Bayes rule & distributions; Inference with conjugate priors

R
Bayes
Published

April 7, 2023

Introduction

In the last post we used Bayes theorem and grid approximation to estimate the probability of 4 different hypotheses about the proportion of students achieving a high mark in an undergraduate course. Specifically we examined proportions of 5%, 10%, 15% & 20%. For each proportion (hypothesis) we set a prior probability distribution \(P(H)\), used the binomial distribution to calculate the likelihood of the data we had for each of the prior probabilities, multiplied the prior probabilities and the likelihoods together and finally calculated the posterior distribution by dividing these products by their combined sum. Grid approximation is useful to see how the moving parts work but it doesn’t scale well and it’s not useful if we are dealing with continuous priors & likelihoods. For the student marks data we might want to consider any proportion for first class marks from 0 to 1.

If you want to follow along with the analysis later the data are here.

Conjugate distributions

Sometimes we can derive the posterior distribution really easily (and exactly) with relatively simple algebra & some basic arithmetic. This is the idea behind conjugate distributions. Recall that we start a Bayesian analysis with a prior distribution which reflects the plausibility of a parameter before we see any data. We collect data and combine the data with the prior through the likelihood. The posterior distribution is the product of the prior and the likelihood. For some combinations of priors and likelihoods the posterior ends up being the same kind of distribution as the prior. This property is called conjugacy - the prior distribution is said to be conjugate to the posterior distribution. Conjugate priors can be used for some simple analyses and they greatly simplify the process of going from prior to posterior. In this post we’ll illustrate how conjugacy works by repeating the analysis of student marks; however instead of a grid of discrete proportions (i.e. 5%, 10%, 15% & 20%) we’ll consider any proportion from 0-100%.

The Binomial Distribution

The Binomial distribution tells us the probability of getting \(s\) successes in \(n\) trials if the probability of success is \(\theta\). Here success is defined (non-judgmentally) as a first class mark; >70% in the UK university system. The formula for the Binomial probability distribution is:

\(P(s) = {n \choose s}\theta^s(1-\theta)^{n-s}\)

The \({n\choose s}\) part is called the binomial coefficient and is calculated by \(\frac{n!}{s!(n-s)!}\). The \(!\) means factorial - \(4! = 4 \times 3 \times 2 \times 1\).

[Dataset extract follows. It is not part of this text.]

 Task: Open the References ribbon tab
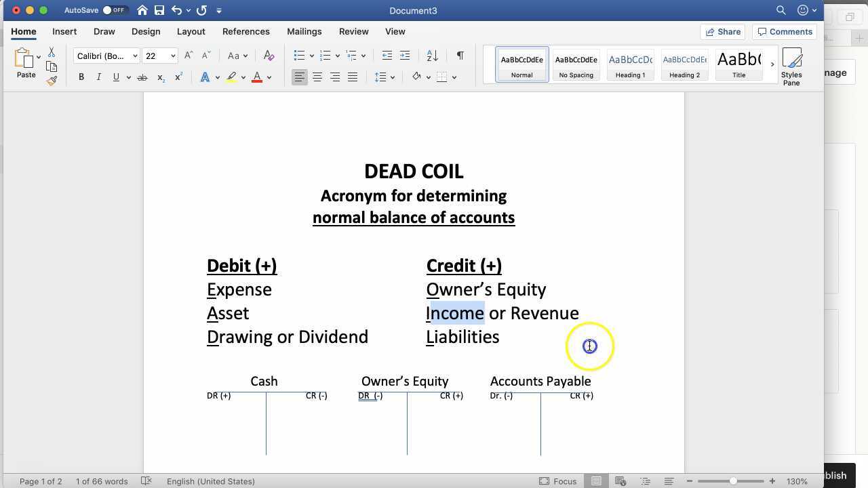(245, 31)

  • \(s\) is the number of successes
  • \(n\) is the total number of trials
  • \(\theta\) is the proportion (or probability) of success

The Binomial distribution is a discrete distribution because the number of trials (\(n\)) and the number of successes (\(s\)) can only be integers. In the current analysis the binomial distribution is useful in the likelihood function because in any set of trials the number of successes and failures will be integers.

We’re going to combine the Binomial likelihood with some prior distribution to estimate the proportion of successes. The prior distribution over the proportion of successes should therefore be continuous - any proportion between 0% and 100% is possible!

The Beta Distribution

We want a prior distribution that spans the range [0,1]. The continuous distribution for conjugacy in this context is the Beta distribution.

The Beta distribution has two parameters, \(a\) and \(b\) and is denoted as \(Beta(a,b)\). The density of the Beta distribution over a parameter, \(\theta\) has the form:

\[p(\theta| a,\ b) = \frac{\theta^{a-1}(1-\theta)^{b-1}}{B(a,b)}\]

where \(B(a,b)\) is the Beta function (not distribution) and acts as the normalising constant to ensure the area under the curve of the distribution sums to 1. The Beta function is:

\[B(a,\ b) = \int_0^1 d\theta\ \theta^{a-1}(1-\theta)^{b-1}\]

If we use a Beta prior and a Binomial likelihood the prior and the likelihood share some mathematical form and the resulting posterior is conjugate to the prior. This just means it’s easy to calculate the posterior distribution. The ‘same mathematical form’ parts of the Binomial & Beta distributions are shown in the figure below.

Beta-Binomial mathematical form equivalence

In both distributions we have \(\theta\) raised to some power and \(1-\theta\) raised to some power. This mathematical equivalence makes it easy to combine the prior and likelihood to form a posterior distribution.

Calculating the posterior

Bayes rule is:

\[P(\theta|data) = \frac{P(data|\theta)P(\theta)}{P(data)}\]

Here \(\theta\) is a placeholder for the proportion we are trying to estimate.

We calculate the posterior distribution for \(\theta\) by multiplying the prior (here a \(Beta(a,b)\) distribution) by the likelihood - \(P(data|\theta)\) - here a binomial distribution.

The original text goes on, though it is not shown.